Rapid and reliable method for analysis of raw and honey-processed astragalus by UPLC/ESI-Q-TOF-MS using HSS T3 columns

A novel method has been developed for rapid analysis of the major constituents in Radix Astragali and honey-processed Astragalus within 23 minutes using ultra-performance liquid chromatography coupled with electrospray ionization quadrupole time-of-flight mass spectrometry (UPLC/ESI-Q-TOF-MS). Separation analysis was performed on HSS T3 columns with a gradient elution of acetonitrile-water containing 0.1% formic acid at a flow rate of 0.3 mL min(-1). Methodology validation showed that the established method had good repeatability (RSD < 8.07%), intra-day precisions (RSD < 4.20%), and stability (RSD < 7.78%).

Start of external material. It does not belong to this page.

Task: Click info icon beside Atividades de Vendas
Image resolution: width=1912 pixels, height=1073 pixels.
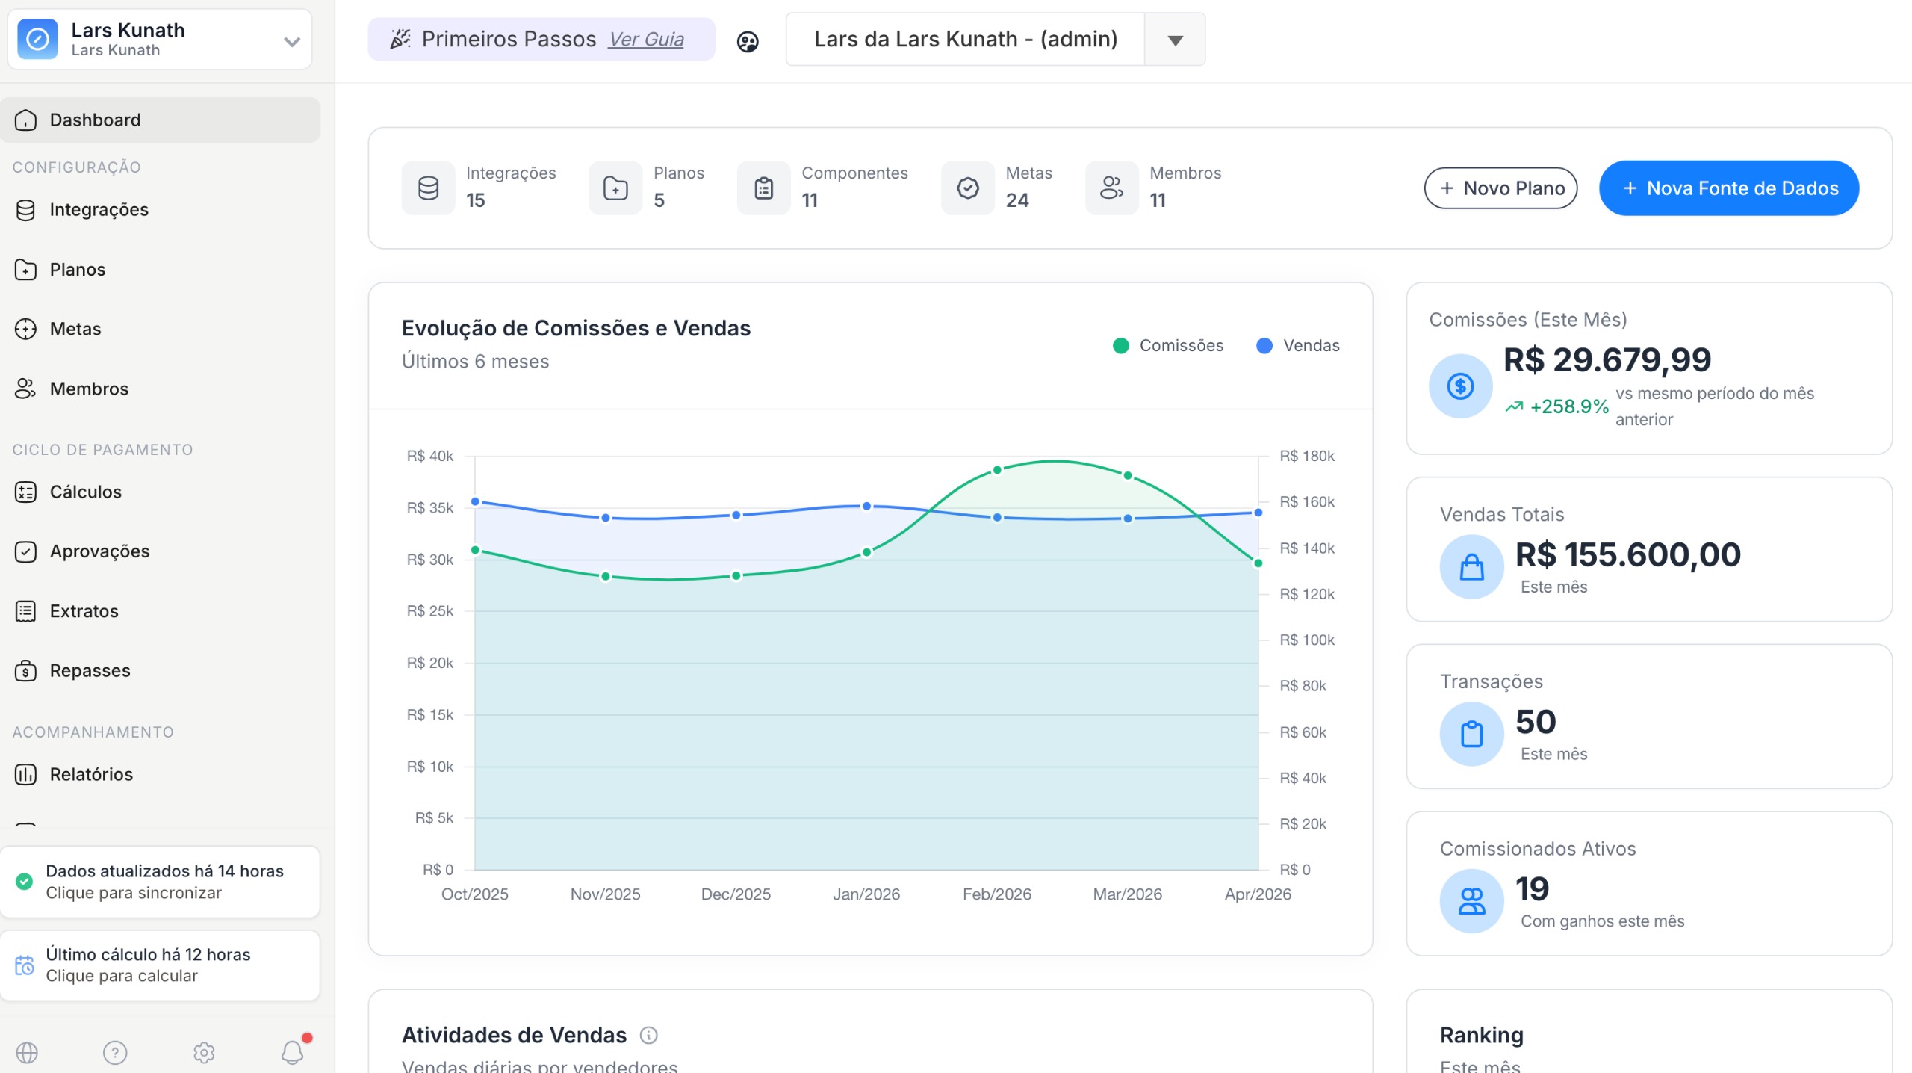Action: [x=649, y=1035]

Accurate molecular weight and characteristic fragment ions obtained from Q-TOF-MS provided a reliable criterion for the structural characterization of the major compounds in raw and honey-processed Astragalus. 35 major constituents, including flavonoids, isoflavan, pterocarpan, and saponins, were identified or tentatively characterized by comparing their retention times and MS spectra with those of authentic standards and literature data. Furthermore, quantitative analysis revealed that the content changes of chemical compositions could cause the tonic effect differences between raw and honey-processed Astragalus. The established method is rapid and reliable for simultaneous analysis of constituents in an extract of Radix Astragali. Moreover, this method will simplify further studies of metabolism and pharmacodynamics and will encourage the use of HSS T3 columns in similar traditional Chinese medicine research.